In this article, we covered many of the basics of using IPython for development. We started out by just getting an instance of IPython running. The intrepid developer can perform all the steps by hand, but there are also various all-in-one distributions available that will include popular modules upon installation. By default, IPython will use the pip package managers. Again, the all-in-one distributions provide added value, this time in the form of advanced package management capability.

At that point, all that is obviously available is a terminal, much like the standard Python terminal. IPython offers two additional sources of functionality, however: configuration and magic commands.

Magic commands fall into several categories: OS equivalents, working with code, logging, debugging, documentation, profiling, and working with other languages among others. Add to this the ability to create custom magic commands (in IPython or another language) and the IPython terminal becomes a much more powerful alternative to the standard Python terminal.
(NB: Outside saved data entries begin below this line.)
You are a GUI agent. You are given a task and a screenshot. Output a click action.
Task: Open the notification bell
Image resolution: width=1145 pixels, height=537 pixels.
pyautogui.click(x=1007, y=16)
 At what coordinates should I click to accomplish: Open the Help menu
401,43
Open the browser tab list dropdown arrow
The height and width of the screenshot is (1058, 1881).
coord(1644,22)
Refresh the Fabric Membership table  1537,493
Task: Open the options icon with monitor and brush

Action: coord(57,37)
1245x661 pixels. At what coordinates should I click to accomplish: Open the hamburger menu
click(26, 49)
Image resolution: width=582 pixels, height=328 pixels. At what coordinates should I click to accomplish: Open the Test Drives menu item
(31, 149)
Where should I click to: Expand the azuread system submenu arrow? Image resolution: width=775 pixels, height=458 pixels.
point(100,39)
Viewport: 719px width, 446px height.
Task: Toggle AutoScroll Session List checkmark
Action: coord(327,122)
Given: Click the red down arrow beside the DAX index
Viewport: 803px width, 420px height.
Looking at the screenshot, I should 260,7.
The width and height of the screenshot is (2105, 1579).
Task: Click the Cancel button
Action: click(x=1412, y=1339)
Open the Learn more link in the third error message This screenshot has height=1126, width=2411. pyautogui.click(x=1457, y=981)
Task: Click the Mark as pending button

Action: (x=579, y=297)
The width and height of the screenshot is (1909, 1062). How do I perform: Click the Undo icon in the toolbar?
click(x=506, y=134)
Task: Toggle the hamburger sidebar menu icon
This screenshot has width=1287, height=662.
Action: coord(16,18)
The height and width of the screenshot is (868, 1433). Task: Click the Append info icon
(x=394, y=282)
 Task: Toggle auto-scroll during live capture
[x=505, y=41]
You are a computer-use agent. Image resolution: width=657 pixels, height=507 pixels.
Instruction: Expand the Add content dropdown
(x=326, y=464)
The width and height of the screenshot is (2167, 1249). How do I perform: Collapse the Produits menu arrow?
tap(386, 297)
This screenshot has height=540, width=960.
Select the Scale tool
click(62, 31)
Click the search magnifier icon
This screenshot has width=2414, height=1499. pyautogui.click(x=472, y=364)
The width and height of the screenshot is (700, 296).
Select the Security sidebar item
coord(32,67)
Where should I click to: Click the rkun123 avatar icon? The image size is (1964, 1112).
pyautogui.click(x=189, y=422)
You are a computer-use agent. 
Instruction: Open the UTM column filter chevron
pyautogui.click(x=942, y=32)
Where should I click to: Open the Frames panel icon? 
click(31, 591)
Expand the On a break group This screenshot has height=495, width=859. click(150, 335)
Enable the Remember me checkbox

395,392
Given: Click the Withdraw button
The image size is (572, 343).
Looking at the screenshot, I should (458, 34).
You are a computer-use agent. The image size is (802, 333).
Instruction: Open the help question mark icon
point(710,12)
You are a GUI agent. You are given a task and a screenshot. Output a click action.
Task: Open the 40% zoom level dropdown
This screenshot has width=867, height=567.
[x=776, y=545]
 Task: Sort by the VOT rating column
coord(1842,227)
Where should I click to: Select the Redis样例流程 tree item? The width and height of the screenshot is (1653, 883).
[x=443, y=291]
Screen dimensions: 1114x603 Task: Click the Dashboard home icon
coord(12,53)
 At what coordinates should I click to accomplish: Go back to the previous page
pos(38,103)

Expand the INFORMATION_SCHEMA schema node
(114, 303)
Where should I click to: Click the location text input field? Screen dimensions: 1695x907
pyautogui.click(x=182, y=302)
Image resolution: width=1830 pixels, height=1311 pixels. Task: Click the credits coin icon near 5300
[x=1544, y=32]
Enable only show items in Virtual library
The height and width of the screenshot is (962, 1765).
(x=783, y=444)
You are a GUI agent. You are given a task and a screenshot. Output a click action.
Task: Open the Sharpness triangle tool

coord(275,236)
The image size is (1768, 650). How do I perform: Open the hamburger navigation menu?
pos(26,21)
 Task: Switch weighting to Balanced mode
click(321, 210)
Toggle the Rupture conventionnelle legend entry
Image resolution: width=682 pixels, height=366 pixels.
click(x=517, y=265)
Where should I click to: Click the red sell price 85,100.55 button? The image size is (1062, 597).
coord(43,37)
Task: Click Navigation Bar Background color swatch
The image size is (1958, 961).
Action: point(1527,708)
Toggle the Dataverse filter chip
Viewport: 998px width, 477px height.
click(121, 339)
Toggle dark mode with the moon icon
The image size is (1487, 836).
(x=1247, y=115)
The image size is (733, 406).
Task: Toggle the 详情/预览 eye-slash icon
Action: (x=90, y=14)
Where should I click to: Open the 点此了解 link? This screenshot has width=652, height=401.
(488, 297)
Also included in IPython is the debugger—ipdb. It is very similar to the Python pdb debugger, so it should be familiar to Python developers.

All this is supported by the IPython architecture. The basic idea is that of a Read-Eval-Print loop in which the Eval section has been separated out into its own process. This decoupling allows different user interface components and kernels to communicate with each other, making for a flexible system.

This flexibility extends to the development environment. There are IDEs devoted to IPython (for example, Spyder and Canopy) and others that originally targeted Python but also work with IPython (for example, Eclipse). There are too many Python IDEs to list, and many should work with an IPython kernel "dropped in" as a superior replacement to a Python interpreter.